Thursday, October 1, 2009

You can do *what* with an Auto Property?

I hate auto properties.  You know, these things:

public string UserName { get; set; }

That’s right, I can’t stand the fact that the language makes it so easy for me to break encapsulation on my objects.  I find it insulting that .NET thinks I would rather save a few character strokes on the keyboard than actually follow the most basic of object-oriented principles.

Until now…

I have this property on an object:

public string UserName { get { return _userName; } }

I was a little curious today when I looked at my read-only property (because all of my properties are read-only) and I noticed that ReSharper had put a barely noticeable little green line under the first two letters of the  property name.  I’d seen this little green line before, but ignored it every time.  I was a little curious what it thought I could to do make this code better, so I hovered my mouse over it and was a little surprised to see it suggest that I should convert it to an auto property.  I mean, seriously ReSharper, there is no way that I’m going to convert that into an auto property because auto properties require a setter and setters are just plain evil!  Ok, I get the irony in linking to that article since it says setters and getters are evil, but I’m willing to ignore that for now if you are.

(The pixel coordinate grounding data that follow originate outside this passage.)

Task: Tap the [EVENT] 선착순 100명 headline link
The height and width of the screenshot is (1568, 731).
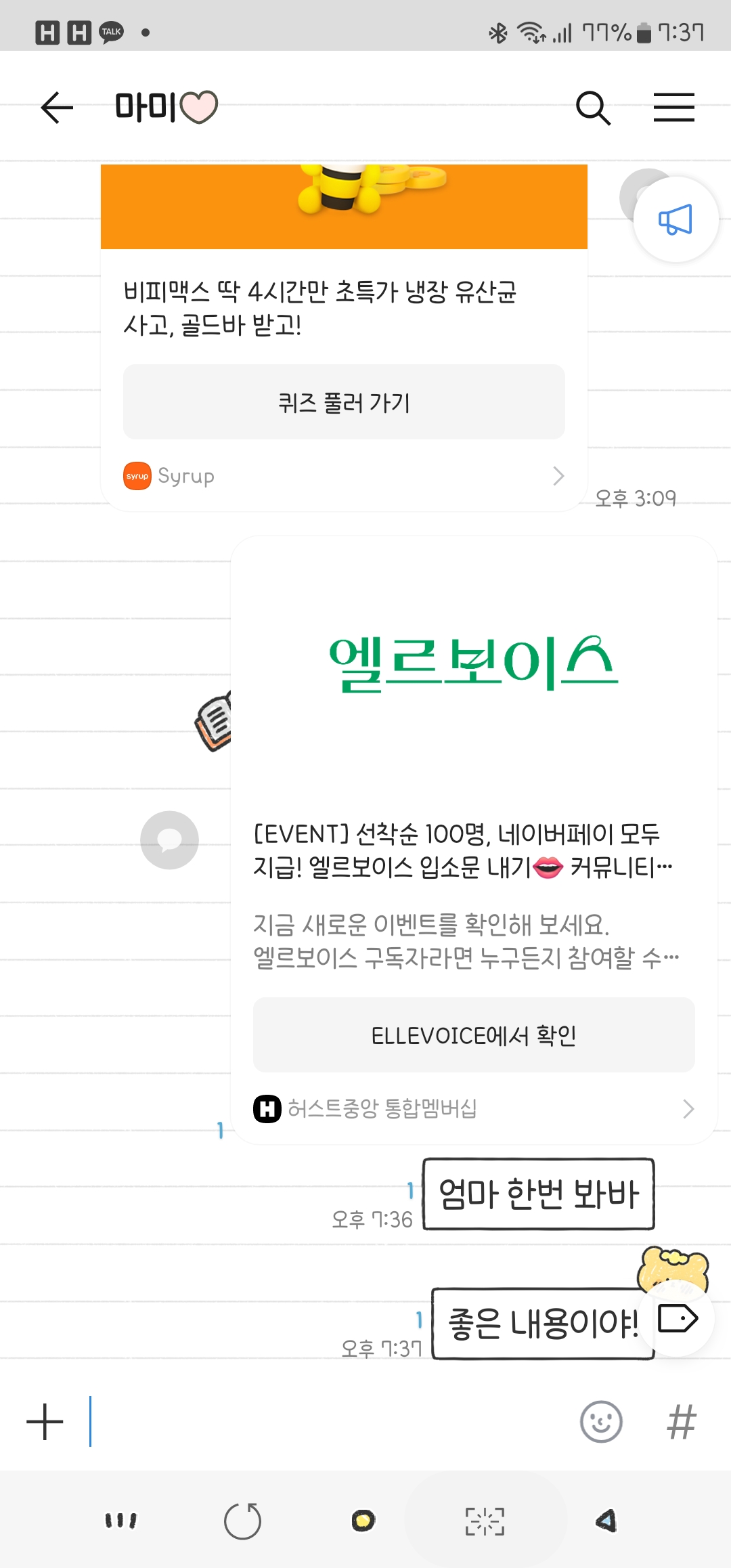Action: [463, 850]
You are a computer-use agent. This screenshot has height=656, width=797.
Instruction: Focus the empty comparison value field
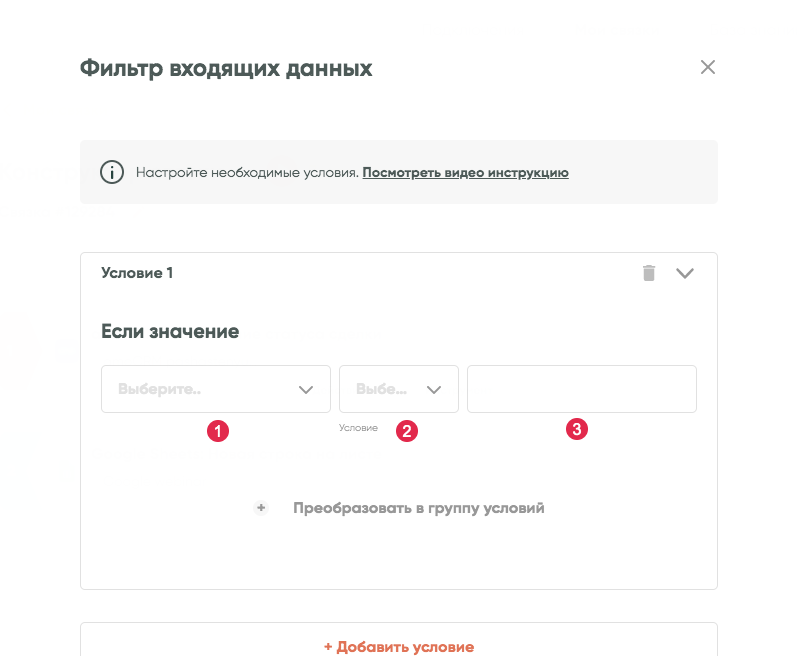coord(581,389)
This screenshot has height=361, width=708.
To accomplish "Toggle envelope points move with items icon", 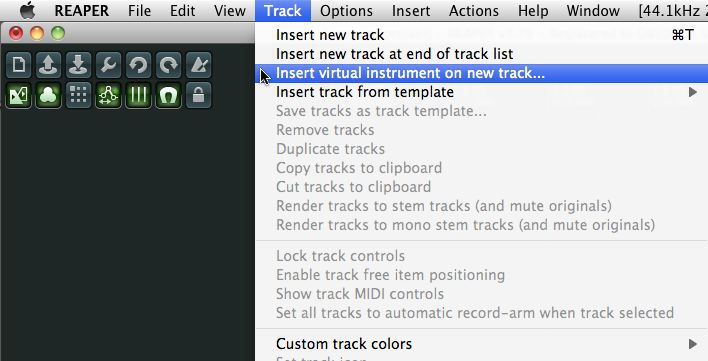I will tap(108, 95).
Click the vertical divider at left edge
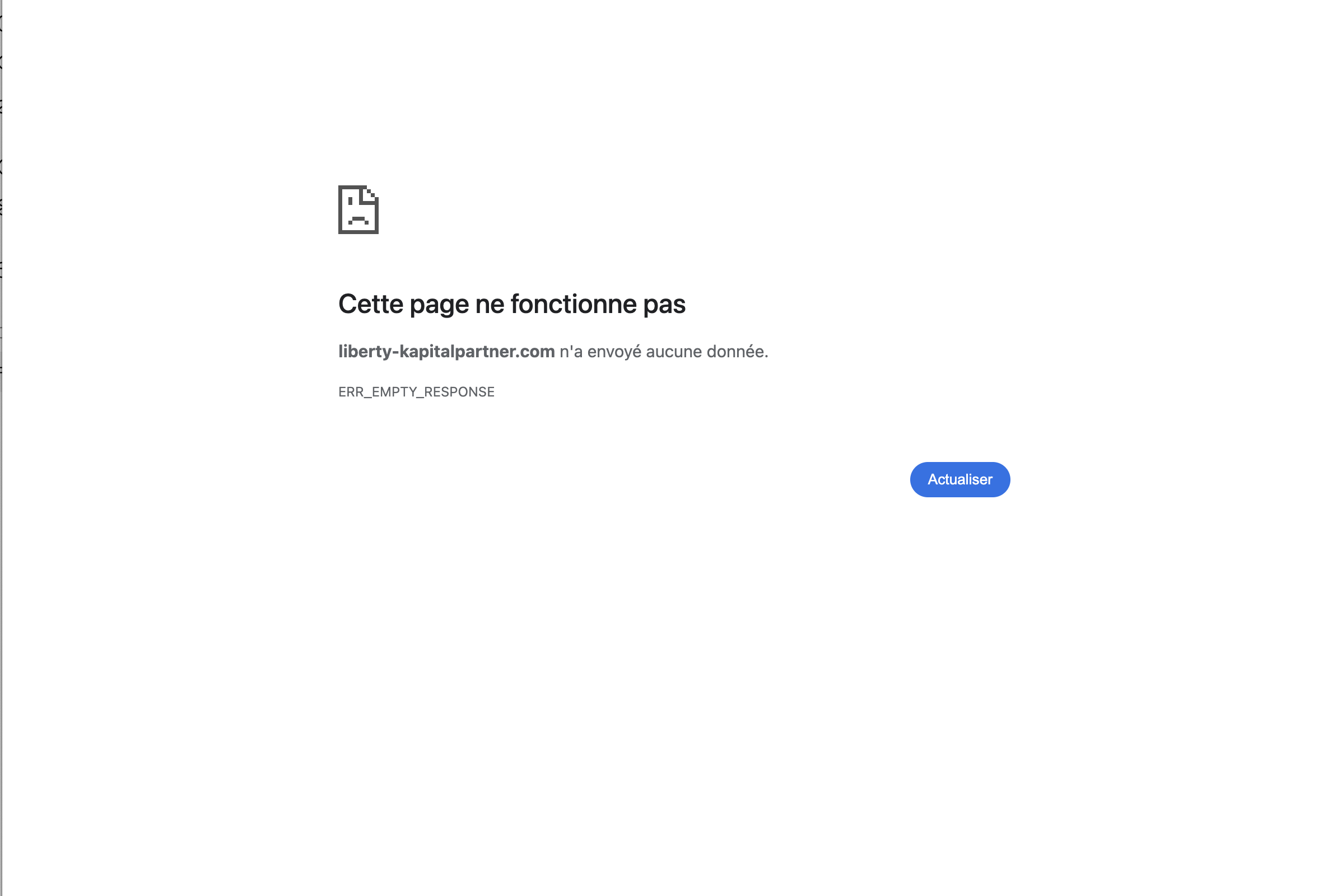The image size is (1323, 896). pyautogui.click(x=2, y=448)

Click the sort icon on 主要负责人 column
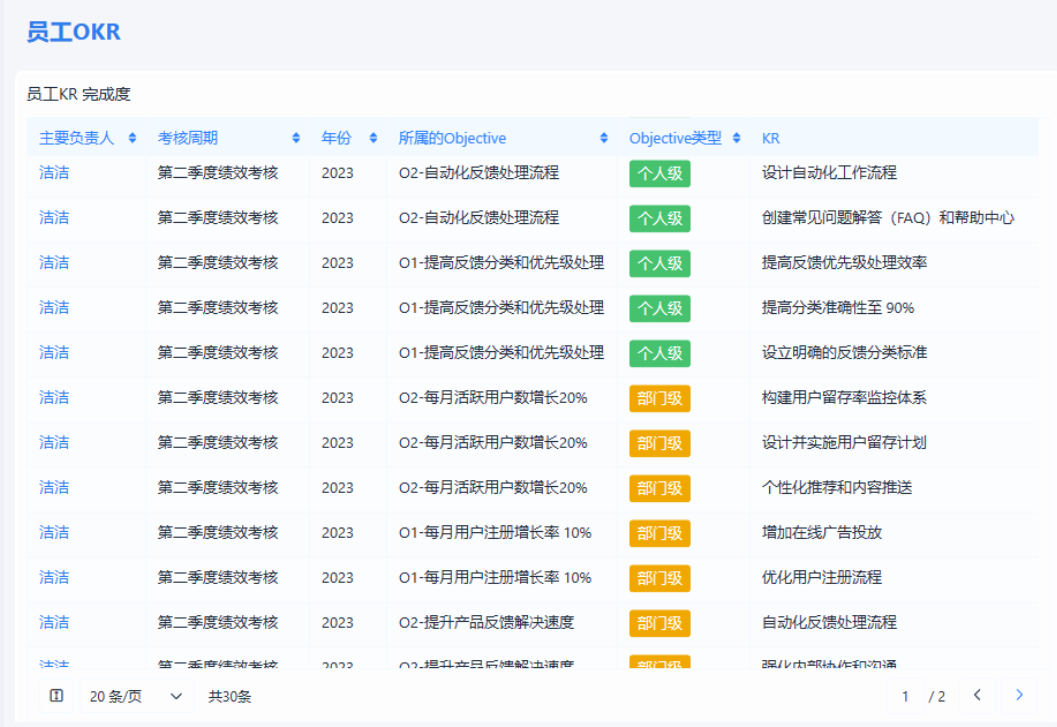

Anyway, ReSharper thought I should use an auto property and I was steadfast against it, but I was curious.  I’ve been using ReSharper for a few years and I accept nearly all of the suggestions it makes, but this one was getting the better of me.  I was all ready to go on a big rant when I accepted the suggestion and ReSharper just went ahead and added the setter for me…but it didn’t…well…not really…at least not how I expected it to.  This is what it did:

public string UserName { get; private set; }

A private setter!  Why didn't I think of that?!  Alright, you already knew that, this is no big deal to you, that’s OK.  This is one of those little language features that, for whatever reason, I had never stumbled across before.  It’s a small change, but I like it.  I think I’ll accept that suggestion, thanks ReSharper.